** Start of Selected passage **
My parents would talk about Santa when I was little, but I never believed them because we lived in an apartment and had no chimney.

The Zombieslayer said...

Sweet post. I love Christmas, for this very reason. It's for making magic for the kids. I still see Christmas as magical and I'm glad you are making it so for your kids.

Kathleen said...

I used to go through the JCPenney catalog and copy painstakingly every toy in which I was even slightly interested. I never ever got any of it.

My brother and his wife are Born Again and they actually told my niece that there was no Santa. I mean the kid was 2 or 3 and informed me there was no Santa. How freaking sad is that?

We did the whole carry Baby Jesus into the creche before we were allowed to look at the presents under the tree too. My little sister always go to do it though - or at least, that's the way my poor neglect middle child mind remembers it.

magnetbabe said...

Ugh. I'm completely torn on this topic. I think it's so cute when kids believe in Santa and its all magical and fun. When I was a kid though, I was terrified of Santa. I thought he was totally creepy and didn't like that he came into our house or that little kids sat on his lap. I avoided him at the malls and was so relieved when my parents told me the truth. And don't get me started on a giant bunny for Easter.
** End of Selected passage **
** Start of Stored data **
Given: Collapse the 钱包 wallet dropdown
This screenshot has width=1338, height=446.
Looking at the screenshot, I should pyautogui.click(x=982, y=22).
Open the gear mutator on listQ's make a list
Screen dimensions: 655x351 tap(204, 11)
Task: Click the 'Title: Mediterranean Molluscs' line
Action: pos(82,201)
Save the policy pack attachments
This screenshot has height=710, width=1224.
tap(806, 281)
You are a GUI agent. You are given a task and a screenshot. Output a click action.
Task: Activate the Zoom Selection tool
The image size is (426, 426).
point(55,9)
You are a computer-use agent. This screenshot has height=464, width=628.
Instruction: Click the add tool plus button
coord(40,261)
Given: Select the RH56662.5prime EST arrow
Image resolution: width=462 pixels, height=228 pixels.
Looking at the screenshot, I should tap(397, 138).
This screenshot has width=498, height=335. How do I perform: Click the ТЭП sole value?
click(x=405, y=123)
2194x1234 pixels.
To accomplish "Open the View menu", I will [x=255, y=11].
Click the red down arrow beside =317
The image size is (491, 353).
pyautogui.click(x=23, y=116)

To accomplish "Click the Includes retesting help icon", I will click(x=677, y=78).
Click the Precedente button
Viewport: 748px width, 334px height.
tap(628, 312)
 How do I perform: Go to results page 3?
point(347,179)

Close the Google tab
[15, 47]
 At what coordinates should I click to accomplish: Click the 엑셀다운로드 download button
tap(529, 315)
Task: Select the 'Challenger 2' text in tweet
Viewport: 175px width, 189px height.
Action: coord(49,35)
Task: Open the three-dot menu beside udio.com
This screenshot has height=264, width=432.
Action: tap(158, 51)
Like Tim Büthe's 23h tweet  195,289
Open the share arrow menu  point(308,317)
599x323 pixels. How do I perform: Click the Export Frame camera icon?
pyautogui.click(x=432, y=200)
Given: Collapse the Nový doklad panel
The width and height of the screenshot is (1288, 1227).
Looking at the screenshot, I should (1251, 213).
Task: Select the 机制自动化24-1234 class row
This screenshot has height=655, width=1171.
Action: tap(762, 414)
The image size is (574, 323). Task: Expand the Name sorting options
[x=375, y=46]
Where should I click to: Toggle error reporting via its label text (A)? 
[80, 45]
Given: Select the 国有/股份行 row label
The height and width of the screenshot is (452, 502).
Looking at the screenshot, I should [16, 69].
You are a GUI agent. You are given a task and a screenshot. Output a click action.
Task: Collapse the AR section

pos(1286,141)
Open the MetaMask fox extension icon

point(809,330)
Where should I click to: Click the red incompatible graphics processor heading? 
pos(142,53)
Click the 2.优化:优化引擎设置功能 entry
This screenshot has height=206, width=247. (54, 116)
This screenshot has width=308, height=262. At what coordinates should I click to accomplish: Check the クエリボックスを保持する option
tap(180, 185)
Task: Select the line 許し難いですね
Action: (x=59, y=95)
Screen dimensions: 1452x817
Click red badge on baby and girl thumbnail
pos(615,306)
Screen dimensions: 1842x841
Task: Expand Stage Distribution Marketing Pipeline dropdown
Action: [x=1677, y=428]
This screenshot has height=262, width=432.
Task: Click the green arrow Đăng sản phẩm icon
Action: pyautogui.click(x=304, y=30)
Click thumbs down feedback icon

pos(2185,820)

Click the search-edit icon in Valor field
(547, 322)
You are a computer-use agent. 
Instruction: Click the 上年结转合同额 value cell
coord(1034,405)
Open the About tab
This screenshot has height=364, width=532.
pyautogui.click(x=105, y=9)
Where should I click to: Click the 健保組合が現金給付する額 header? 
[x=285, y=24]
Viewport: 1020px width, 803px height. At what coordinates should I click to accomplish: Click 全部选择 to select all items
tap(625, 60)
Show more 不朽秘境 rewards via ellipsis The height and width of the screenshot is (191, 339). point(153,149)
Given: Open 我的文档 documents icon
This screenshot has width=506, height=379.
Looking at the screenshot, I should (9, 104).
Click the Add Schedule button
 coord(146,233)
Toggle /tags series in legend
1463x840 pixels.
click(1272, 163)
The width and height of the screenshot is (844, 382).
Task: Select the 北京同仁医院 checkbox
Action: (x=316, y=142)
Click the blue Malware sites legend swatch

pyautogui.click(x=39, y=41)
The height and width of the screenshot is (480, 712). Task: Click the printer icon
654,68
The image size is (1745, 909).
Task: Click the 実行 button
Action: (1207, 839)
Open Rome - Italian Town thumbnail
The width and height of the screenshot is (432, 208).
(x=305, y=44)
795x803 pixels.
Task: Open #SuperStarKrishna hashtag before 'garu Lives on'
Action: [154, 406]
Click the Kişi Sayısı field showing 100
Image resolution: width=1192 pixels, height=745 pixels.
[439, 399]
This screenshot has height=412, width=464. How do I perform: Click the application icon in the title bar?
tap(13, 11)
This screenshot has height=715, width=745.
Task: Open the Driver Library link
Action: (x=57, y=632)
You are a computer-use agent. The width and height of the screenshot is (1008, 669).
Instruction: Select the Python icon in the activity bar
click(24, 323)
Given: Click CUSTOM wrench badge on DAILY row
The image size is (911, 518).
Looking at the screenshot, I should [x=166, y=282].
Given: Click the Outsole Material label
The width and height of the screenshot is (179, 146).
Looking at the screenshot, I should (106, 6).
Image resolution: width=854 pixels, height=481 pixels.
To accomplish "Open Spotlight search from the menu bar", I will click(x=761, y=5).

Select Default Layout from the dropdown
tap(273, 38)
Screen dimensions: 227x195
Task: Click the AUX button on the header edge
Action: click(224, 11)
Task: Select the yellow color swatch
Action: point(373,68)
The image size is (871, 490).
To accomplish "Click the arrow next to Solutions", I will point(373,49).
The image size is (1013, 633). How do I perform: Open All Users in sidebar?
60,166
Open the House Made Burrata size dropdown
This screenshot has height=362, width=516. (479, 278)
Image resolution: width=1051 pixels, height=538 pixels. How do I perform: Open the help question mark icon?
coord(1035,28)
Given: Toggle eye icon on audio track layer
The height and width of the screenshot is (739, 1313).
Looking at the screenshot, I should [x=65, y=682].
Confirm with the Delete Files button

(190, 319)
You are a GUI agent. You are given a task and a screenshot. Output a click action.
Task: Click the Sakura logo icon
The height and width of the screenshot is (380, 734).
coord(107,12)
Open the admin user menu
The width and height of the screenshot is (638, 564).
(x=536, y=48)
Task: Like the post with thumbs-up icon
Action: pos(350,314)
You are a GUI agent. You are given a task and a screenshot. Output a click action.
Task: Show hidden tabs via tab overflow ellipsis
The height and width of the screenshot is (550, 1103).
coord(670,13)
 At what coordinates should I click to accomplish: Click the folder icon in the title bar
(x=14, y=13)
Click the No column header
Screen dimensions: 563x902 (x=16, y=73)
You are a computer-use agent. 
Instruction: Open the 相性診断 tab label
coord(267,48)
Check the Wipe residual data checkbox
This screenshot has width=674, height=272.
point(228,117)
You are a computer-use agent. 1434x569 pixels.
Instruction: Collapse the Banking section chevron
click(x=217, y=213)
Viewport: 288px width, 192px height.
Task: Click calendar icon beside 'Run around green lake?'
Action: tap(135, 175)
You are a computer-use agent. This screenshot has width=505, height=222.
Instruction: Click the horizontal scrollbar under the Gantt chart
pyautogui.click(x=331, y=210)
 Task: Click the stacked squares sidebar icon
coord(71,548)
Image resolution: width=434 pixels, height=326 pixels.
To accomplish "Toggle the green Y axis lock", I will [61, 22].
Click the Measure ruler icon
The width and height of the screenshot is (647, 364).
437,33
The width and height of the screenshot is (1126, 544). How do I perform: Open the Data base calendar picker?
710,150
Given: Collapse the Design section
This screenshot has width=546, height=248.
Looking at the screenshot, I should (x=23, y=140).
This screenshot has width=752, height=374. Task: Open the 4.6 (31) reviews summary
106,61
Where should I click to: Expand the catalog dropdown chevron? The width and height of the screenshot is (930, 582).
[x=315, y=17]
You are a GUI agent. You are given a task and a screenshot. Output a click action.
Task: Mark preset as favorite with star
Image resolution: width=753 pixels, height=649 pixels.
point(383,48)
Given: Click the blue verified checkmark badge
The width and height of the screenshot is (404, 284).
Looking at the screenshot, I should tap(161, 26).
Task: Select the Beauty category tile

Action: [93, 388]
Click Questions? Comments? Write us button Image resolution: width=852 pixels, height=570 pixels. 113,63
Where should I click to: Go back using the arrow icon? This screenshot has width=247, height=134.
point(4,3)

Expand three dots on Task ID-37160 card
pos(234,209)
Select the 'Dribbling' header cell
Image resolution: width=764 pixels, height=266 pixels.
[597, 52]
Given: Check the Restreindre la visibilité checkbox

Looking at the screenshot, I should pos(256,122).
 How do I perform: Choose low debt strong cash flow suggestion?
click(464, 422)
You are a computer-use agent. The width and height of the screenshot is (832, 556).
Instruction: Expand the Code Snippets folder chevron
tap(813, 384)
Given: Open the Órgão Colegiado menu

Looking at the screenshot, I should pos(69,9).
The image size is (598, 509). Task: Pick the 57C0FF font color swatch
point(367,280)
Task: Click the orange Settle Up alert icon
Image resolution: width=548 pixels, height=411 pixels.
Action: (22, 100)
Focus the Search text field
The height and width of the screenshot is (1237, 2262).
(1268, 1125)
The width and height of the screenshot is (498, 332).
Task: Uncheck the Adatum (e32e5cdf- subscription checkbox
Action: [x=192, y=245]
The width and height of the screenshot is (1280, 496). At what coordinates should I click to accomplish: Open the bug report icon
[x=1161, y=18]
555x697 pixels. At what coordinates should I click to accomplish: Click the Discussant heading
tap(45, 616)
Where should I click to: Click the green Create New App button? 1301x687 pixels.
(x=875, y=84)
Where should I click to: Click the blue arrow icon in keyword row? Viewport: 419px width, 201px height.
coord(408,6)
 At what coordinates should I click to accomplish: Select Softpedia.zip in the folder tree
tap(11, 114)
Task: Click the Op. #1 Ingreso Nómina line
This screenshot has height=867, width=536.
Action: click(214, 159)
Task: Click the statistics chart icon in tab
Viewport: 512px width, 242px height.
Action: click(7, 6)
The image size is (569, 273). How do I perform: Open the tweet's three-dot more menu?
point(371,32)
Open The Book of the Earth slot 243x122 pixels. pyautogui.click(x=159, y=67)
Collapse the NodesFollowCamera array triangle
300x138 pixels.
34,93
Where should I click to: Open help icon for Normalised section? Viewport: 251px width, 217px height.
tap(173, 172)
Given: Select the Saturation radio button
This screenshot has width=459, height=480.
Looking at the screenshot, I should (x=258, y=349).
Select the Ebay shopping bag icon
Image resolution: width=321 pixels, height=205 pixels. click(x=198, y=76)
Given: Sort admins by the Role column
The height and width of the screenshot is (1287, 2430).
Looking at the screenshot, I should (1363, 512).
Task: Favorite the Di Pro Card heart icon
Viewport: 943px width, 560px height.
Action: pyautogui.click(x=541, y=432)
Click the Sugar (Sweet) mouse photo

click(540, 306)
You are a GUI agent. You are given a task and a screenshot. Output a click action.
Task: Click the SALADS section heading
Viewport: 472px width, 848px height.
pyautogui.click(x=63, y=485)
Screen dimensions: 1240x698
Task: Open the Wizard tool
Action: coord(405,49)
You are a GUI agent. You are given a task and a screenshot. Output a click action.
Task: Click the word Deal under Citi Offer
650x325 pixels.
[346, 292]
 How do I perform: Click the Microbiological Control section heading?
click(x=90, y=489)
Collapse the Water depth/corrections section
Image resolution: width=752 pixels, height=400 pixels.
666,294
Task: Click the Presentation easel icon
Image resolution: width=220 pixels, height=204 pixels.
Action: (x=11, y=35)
** End of Stored data **
- [To-do list]
1) In the Santa comment thread, which catalog did Kathleen go through to copy toys?
2) Continue the Santa comment thread from where it stops.

- [The results]
1) The JCPenney catalog.

2)
Scott said...

Sadie - I know what you mean. But watching the kids get excited is the other side of the fun, huh?

Trevor - I know how you feel. We were similar kids I think.

Chloe - Then you are a free thinker indeed. I waved away those annoying flaws in logic.

Zombie - Thanks, I'm also a sucker for Christmas, after the stress of getting ready for it has passed.

Kathleen - I think it's sad if they are doing it for the reason that Christmas is about Jesus. Kids could care less about that, and they don't need to be adults yet.

MagnetBabe - See, the scientist was in you at an early age. How cute!

Kathleen said...

Scott - Exactly. But when at the age of two they declared my niece a sinner because she did something wrong, I'm not sure there's a lot of hope for them.